WRITTEN PROBLEM A: Render the lines of the listing starting at the line containing "419x333 pixels. How" and ending at the line containing "coord(360,312)" as a numbered list, with blank lines omitted.

PAGE EXTRACT:
----------------------------------------
With all that stacked against them, the U.S. domestic solar hot water industry slowly withered away. However, other countries picked up where American R&D had left off, notably Levi Yissar’s work on new absorptive coatings in Israel. The Japanese market boomed, as did Turkey’s and much of the European Union. But China became the big market. In 1991 the country had little solar heater manufacturing capacity. By 2005 thirty-five million Chinese families were using solar hot water heaters, with solar commanding a 12 percent market share in the country. In 2007 China had nearly 70 percent of the world’s 2.2 billion square feet of installed collector capacity.27 Chinese solar heater production outpaced Americans’ by 160 times.28

Like so many other renewable energy industries, a field that the United States once dominated has moved on to greener pastures. A technology invented and improved in the United States is a dim memory here and a thriving industry elsewhere.
----------------------------------------
WRITTEN PROBLEM B: In the solar hot water passage, how many Chinese families were using solar hot water heaters by 2005?

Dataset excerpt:
----------------------------------------
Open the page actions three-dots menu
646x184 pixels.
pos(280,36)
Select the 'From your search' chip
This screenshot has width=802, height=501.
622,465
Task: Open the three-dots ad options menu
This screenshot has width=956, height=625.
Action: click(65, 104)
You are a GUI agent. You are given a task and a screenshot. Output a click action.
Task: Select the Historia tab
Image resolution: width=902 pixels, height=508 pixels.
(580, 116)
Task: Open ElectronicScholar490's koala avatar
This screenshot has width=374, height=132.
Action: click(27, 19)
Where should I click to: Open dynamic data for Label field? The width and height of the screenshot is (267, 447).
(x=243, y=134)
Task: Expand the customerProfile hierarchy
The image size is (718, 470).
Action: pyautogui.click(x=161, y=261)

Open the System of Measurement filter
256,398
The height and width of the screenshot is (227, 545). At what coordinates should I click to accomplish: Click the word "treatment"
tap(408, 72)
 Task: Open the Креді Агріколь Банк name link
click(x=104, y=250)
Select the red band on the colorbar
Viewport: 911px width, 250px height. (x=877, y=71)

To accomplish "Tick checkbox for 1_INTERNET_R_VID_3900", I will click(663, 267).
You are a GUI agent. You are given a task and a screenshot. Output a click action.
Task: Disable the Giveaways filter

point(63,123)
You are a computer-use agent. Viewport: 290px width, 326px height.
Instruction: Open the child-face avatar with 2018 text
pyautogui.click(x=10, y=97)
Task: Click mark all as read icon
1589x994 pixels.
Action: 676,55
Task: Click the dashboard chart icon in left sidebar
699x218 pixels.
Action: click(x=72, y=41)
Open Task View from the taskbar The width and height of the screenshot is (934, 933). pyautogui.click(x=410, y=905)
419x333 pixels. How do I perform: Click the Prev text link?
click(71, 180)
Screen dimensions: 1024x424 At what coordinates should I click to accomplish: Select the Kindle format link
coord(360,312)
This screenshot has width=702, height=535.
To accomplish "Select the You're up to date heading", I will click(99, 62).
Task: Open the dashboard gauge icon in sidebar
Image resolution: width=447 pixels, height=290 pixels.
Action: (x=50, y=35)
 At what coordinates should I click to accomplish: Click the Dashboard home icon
----------------------------------------
CORRECT OUTPUT A:
1. 419x333 pixels. How do I perform: Click the Prev text link?
2. click(71, 180)
3. Screen dimensions: 1024x424 At what coordinates should I click to accomplish: Select the Kindle format link
4. coord(360,312)

CORRECT OUTPUT B: Thirty-five million.